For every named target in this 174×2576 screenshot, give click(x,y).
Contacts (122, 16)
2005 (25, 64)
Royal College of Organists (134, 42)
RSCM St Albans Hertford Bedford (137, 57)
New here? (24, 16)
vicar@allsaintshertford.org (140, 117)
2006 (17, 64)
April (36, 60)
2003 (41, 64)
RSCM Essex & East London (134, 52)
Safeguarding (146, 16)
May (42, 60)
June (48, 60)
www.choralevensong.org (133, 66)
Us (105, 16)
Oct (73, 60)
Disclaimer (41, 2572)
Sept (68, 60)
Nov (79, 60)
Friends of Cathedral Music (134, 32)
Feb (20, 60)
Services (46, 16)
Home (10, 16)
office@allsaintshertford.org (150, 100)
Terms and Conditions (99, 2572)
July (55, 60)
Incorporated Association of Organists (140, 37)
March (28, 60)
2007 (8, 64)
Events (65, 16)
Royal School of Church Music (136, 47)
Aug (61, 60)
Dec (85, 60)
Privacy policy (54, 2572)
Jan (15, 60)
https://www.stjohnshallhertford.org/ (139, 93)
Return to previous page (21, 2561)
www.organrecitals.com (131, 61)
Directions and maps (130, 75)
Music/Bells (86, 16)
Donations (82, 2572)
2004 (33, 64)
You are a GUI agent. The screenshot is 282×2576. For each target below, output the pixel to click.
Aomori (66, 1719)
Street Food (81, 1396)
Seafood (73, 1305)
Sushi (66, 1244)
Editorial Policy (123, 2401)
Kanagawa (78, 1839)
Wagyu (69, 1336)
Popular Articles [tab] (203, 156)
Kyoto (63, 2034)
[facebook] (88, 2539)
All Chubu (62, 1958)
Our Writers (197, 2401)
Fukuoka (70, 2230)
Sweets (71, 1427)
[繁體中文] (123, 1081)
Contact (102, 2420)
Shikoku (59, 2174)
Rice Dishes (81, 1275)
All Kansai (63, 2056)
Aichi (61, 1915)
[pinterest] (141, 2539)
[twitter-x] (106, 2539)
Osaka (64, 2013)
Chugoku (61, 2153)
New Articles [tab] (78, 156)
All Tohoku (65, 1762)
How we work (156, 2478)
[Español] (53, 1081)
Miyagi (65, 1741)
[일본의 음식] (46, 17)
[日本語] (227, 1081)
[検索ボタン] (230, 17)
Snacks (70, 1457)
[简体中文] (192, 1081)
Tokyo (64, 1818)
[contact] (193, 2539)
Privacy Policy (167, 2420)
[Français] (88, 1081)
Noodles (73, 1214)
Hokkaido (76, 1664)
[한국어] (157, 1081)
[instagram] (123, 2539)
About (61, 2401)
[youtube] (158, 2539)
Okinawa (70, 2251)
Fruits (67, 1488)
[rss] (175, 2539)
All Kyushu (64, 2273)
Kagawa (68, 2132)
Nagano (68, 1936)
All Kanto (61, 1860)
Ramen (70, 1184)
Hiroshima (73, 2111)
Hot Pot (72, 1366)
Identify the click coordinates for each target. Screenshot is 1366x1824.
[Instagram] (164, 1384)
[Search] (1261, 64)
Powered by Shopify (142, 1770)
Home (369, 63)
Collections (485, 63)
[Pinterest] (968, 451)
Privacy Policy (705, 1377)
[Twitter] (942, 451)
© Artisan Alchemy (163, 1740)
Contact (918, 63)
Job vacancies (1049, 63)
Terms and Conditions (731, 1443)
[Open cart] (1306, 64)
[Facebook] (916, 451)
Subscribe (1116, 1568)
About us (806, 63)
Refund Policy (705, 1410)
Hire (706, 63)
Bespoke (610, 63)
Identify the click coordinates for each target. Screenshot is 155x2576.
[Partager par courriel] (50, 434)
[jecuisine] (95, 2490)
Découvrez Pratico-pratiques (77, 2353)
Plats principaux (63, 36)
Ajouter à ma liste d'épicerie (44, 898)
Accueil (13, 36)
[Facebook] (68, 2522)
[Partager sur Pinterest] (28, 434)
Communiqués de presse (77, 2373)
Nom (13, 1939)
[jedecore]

******************************

[ABOUT THIS TASK] Return the data exactly. Include every record.

[WRITTEN ANSWER]
For every named target in this 174×2576 screenshot, give click(x,y).
Contacts (122, 16)
2005 (25, 64)
Royal College of Organists (134, 42)
RSCM St Albans Hertford Bedford (137, 57)
New here? (24, 16)
vicar@allsaintshertford.org (140, 117)
2006 (17, 64)
April (36, 60)
2003 (41, 64)
RSCM Essex & East London (134, 52)
Safeguarding (146, 16)
May (42, 60)
June (48, 60)
www.choralevensong.org (133, 66)
Us (105, 16)
Oct (73, 60)
Disclaimer (41, 2572)
Sept (68, 60)
Nov (79, 60)
Friends of Cathedral Music (134, 32)
Feb (20, 60)
Services (46, 16)
Home (10, 16)
office@allsaintshertford.org (150, 100)
Terms and Conditions (99, 2572)
July (55, 60)
Incorporated Association of Organists (140, 37)
March (28, 60)
2007 (8, 64)
Events (65, 16)
Royal School of Church Music (136, 47)
Aug (61, 60)
Dec (85, 60)
Privacy policy (54, 2572)
Jan (15, 60)
https://www.stjohnshallhertford.org/ (139, 93)
Return to previous page (21, 2561)
www.organrecitals.com (131, 61)
Directions and maps (130, 75)
Music/Bells (86, 16)
Donations (82, 2572)
2004 (33, 64)
You are a GUI agent. The screenshot is 282×2576. For each target below, output the pixel to click.
Aomori (66, 1719)
Street Food (81, 1396)
Seafood (73, 1305)
Sushi (66, 1244)
Editorial Policy (123, 2401)
Kanagawa (78, 1839)
Wagyu (69, 1336)
Popular Articles [tab] (203, 156)
Kyoto (63, 2034)
[facebook] (88, 2539)
All Chubu (62, 1958)
Our Writers (197, 2401)
Fukuoka (70, 2230)
Sweets (71, 1427)
[繁體中文] (123, 1081)
Contact (102, 2420)
Shikoku (59, 2174)
Rice Dishes (81, 1275)
All Kansai (63, 2056)
Aichi (61, 1915)
[pinterest] (141, 2539)
[twitter-x] (106, 2539)
Osaka (64, 2013)
Chugoku (61, 2153)
New Articles [tab] (78, 156)
All Tohoku (65, 1762)
How we work (156, 2478)
[Español] (53, 1081)
Miyagi (65, 1741)
[일본의 음식] (46, 17)
[日本語] (227, 1081)
[検索ボタン] (230, 17)
Snacks (70, 1457)
[简体中文] (192, 1081)
Tokyo (64, 1818)
[contact] (193, 2539)
Privacy Policy (167, 2420)
[Français] (88, 1081)
Noodles (73, 1214)
Hokkaido (76, 1664)
[한국어] (157, 1081)
[instagram] (123, 2539)
About (61, 2401)
[youtube] (158, 2539)
Okinawa (70, 2251)
Fruits (67, 1488)
[rss] (175, 2539)
All Kyushu (64, 2273)
Kagawa (68, 2132)
Nagano (68, 1936)
All Kanto (61, 1860)
Ramen (70, 1184)
Hiroshima (73, 2111)
Hot Pot (72, 1366)
Identify the click coordinates for each target. Screenshot is 1366x1824.
[Instagram] (164, 1384)
[Search] (1261, 64)
Powered by Shopify (142, 1770)
Home (369, 63)
Collections (485, 63)
[Pinterest] (968, 451)
Privacy Policy (705, 1377)
[Twitter] (942, 451)
© Artisan Alchemy (163, 1740)
Contact (918, 63)
Job vacancies (1049, 63)
Terms and Conditions (731, 1443)
[Open cart] (1306, 64)
[Facebook] (916, 451)
Subscribe (1116, 1568)
About us (806, 63)
Refund Policy (705, 1410)
Hire (706, 63)
Bespoke (610, 63)
Identify the click coordinates for each target. Screenshot is 155x2576.
[Partager par courriel] (50, 434)
[jecuisine] (95, 2490)
Découvrez Pratico-pratiques (77, 2353)
Plats principaux (63, 36)
Ajouter à ma liste d'épicerie (44, 898)
Accueil (13, 36)
[Facebook] (68, 2522)
[Partager sur Pinterest] (28, 434)
Communiqués de presse (77, 2373)
Nom (13, 1939)
[jedecore]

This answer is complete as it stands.